With the line containing "The height and width of the screenshot is (633, 1024)." as the start and the line containing "Open the Прозрачность link" as the end, transcribe that span of the entries below exactly, including both.

EXERCISE INPUT:
- - - -

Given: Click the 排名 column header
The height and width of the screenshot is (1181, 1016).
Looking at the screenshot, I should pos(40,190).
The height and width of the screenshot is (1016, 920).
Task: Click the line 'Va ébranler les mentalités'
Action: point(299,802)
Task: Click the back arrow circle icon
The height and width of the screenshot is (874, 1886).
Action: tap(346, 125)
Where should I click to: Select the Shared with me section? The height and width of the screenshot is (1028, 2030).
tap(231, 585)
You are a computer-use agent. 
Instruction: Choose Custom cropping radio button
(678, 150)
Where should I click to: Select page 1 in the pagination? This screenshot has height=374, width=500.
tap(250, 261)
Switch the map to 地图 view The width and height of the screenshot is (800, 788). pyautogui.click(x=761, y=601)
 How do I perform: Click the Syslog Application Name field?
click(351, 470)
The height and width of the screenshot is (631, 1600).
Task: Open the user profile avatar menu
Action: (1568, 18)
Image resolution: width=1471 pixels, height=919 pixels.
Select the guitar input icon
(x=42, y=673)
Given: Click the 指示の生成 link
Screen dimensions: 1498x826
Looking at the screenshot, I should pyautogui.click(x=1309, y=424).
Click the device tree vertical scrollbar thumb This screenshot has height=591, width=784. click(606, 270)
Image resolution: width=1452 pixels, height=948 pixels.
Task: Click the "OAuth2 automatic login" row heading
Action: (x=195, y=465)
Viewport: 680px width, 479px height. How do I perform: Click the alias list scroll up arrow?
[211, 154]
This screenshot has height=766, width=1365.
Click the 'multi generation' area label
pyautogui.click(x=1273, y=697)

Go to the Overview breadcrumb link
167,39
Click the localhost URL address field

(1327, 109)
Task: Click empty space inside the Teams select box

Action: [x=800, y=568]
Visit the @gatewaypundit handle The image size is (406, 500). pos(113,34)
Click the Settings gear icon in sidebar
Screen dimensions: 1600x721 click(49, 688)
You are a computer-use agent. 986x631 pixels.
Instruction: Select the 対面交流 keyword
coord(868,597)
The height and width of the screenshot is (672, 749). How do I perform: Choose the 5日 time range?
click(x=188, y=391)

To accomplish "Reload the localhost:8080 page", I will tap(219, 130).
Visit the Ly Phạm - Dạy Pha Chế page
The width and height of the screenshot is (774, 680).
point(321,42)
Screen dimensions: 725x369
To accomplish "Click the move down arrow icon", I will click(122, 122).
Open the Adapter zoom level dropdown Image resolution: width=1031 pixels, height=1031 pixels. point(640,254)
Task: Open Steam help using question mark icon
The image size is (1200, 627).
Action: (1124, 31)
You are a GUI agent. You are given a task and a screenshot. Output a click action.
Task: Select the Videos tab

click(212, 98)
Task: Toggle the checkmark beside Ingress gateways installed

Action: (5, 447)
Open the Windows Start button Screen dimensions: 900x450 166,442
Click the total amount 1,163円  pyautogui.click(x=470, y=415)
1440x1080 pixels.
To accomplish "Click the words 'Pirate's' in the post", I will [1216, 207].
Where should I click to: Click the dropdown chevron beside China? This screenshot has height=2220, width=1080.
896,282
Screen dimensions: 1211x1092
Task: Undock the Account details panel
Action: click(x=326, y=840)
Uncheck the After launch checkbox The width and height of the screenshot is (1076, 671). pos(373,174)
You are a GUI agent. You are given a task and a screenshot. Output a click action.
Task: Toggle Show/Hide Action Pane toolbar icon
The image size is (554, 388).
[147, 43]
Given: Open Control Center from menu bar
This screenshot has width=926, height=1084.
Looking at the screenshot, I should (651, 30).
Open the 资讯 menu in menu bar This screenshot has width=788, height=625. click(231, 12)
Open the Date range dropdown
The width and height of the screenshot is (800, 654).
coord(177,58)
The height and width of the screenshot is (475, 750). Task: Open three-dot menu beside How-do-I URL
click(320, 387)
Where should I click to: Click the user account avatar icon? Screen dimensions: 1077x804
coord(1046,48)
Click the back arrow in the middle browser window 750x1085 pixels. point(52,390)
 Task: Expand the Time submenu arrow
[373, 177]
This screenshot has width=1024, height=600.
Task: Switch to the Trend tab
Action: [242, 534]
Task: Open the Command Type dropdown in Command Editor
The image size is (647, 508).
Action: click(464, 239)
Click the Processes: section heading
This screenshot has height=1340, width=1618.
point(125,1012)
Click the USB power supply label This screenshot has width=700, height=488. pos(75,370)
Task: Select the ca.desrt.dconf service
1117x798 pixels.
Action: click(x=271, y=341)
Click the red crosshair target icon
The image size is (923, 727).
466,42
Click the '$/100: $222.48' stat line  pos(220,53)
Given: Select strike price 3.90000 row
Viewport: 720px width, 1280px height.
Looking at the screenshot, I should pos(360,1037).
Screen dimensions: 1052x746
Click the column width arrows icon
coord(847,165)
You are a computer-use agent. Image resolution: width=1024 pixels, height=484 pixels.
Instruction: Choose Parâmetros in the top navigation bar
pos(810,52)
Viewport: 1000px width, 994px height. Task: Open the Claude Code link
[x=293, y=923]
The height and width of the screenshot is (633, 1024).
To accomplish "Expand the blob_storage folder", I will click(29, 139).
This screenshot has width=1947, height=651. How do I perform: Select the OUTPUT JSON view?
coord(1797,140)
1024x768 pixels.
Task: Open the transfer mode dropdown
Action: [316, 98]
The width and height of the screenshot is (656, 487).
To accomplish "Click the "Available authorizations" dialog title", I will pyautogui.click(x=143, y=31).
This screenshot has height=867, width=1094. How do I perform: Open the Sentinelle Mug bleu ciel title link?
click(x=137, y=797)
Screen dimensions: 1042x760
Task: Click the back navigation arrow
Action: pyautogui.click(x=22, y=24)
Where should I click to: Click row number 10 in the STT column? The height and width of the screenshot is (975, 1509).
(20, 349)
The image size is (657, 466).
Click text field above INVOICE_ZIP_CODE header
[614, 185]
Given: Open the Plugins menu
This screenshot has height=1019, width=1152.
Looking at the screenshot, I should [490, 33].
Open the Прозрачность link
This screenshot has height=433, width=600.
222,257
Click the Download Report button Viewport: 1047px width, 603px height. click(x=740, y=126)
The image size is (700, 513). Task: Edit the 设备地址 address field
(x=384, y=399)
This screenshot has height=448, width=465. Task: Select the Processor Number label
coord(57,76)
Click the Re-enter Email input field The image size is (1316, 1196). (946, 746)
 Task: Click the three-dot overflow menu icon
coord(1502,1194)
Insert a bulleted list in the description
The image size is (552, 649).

- - - -

TASK OUTPUT:
The height and width of the screenshot is (633, 1024).
To accomplish "Expand the blob_storage folder", I will click(29, 139).
This screenshot has width=1947, height=651. How do I perform: Select the OUTPUT JSON view?
coord(1797,140)
1024x768 pixels.
Task: Open the transfer mode dropdown
Action: [316, 98]
The width and height of the screenshot is (656, 487).
To accomplish "Click the "Available authorizations" dialog title", I will pyautogui.click(x=143, y=31).
This screenshot has height=867, width=1094. How do I perform: Open the Sentinelle Mug bleu ciel title link?
click(x=137, y=797)
Screen dimensions: 1042x760
Task: Click the back navigation arrow
Action: pyautogui.click(x=22, y=24)
Where should I click to: Click row number 10 in the STT column? The height and width of the screenshot is (975, 1509).
(20, 349)
The image size is (657, 466).
Click text field above INVOICE_ZIP_CODE header
[614, 185]
Given: Open the Plugins menu
This screenshot has height=1019, width=1152.
Looking at the screenshot, I should [490, 33].
Open the Прозрачность link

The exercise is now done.